Spinal cord compression occurs as a result of extension of vertebral metastases into the epidural space. It occurs in 10% to 15% of prostate cancer patients and is one of the most severe potential sequelae of bone involvement.
Pain is the presenting symptom in over 90% of patients with cord compression and may manifest as either acute severe back pain, band-like chest or abdominal pain, or radicular pain. The pain is generally severe and unrelenting, and may increase when the patient is in a supine position. Patients with spinal cord compression generally complain of midline pain but may experience unilateral pain in the upper and/or lower extremities. Motor, sensory, and autonomic (bowel and bladder) dysfunction generally occur later.

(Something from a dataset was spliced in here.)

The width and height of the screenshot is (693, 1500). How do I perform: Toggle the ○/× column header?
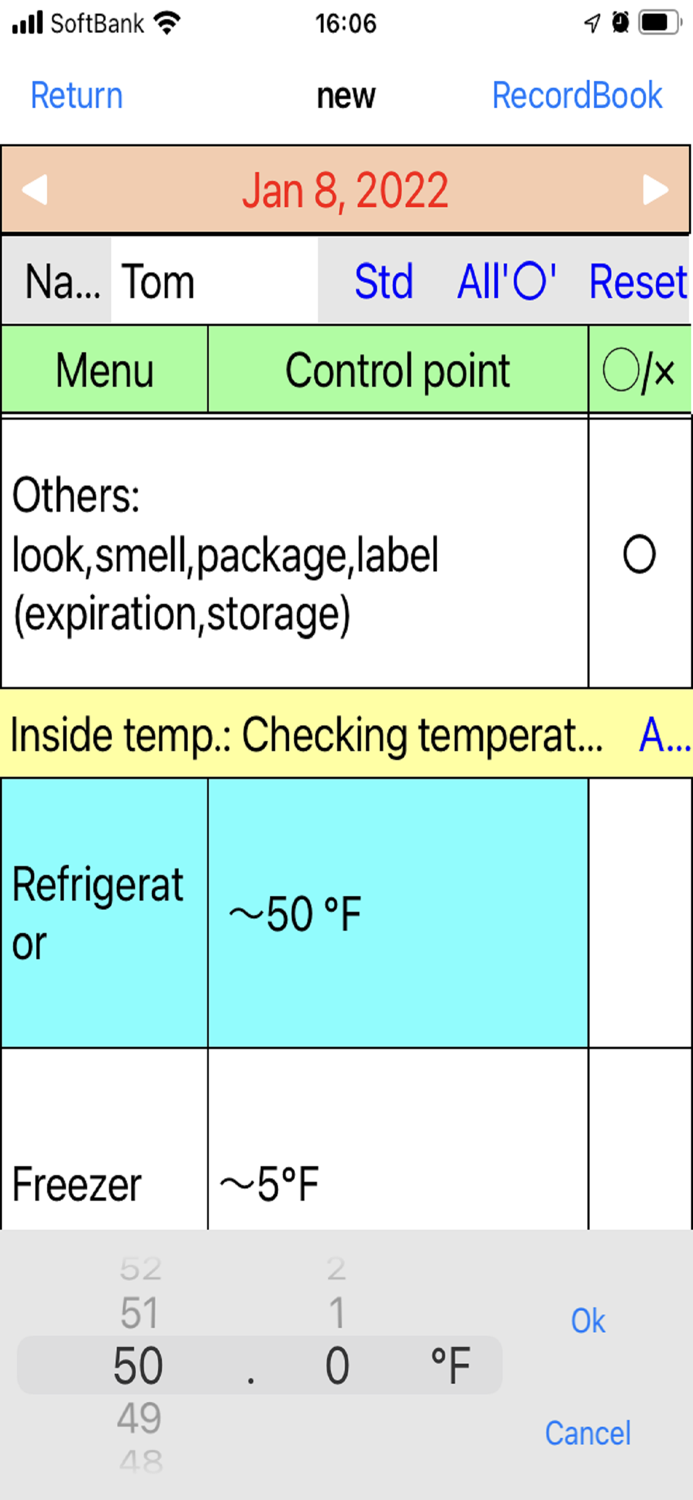click(639, 369)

If left untreated, the original pain will slowly increase and neurologic symptoms will develop. The mean duration from the onset of pain to the onset of neurologic deficit is 7 weeks, but this is highly variable. Failure to promptly diagnose and treat spinal cord compression may result in permanent neurologic damage and paralysis. The severity of weakness at the time of presentation is an important prognostic factor. Approximately 90% of patients who are ambulatory at diagnosis will remain so after therapy, whereas only 13% of patients who present with paraplegia will regain function, particularly if symptoms have been present for over 24 hours.
Patients with spinal suspected cord compression should be started immediately on dexamethasone(Drug information on dexamethasone) (20-mg bolus immediately, followed by 4 mg every 6 hours until cord compression is ruled out), and scheduled for an urgent MRI of the spine. Since approximately 17% to 30% of prostate cancer patients who develop spinal cord compression have multiple sites of compression, the MRI should cover all known areas of the spine affected with metastatic disease.
Localized radiation therapy is the treatment of choice in most patients with epidural compression; the most common regimen is 30 Gy in 10 fractions. More aggressive treatment in an otherwise healthy patient would consist of either laminectomy followed by radiation or anterior surgical decompression. With radiation alone, the response rate is approximately 80%; improvement of presenting symptoms occurs in 49% and stabilization, in an additional 31%.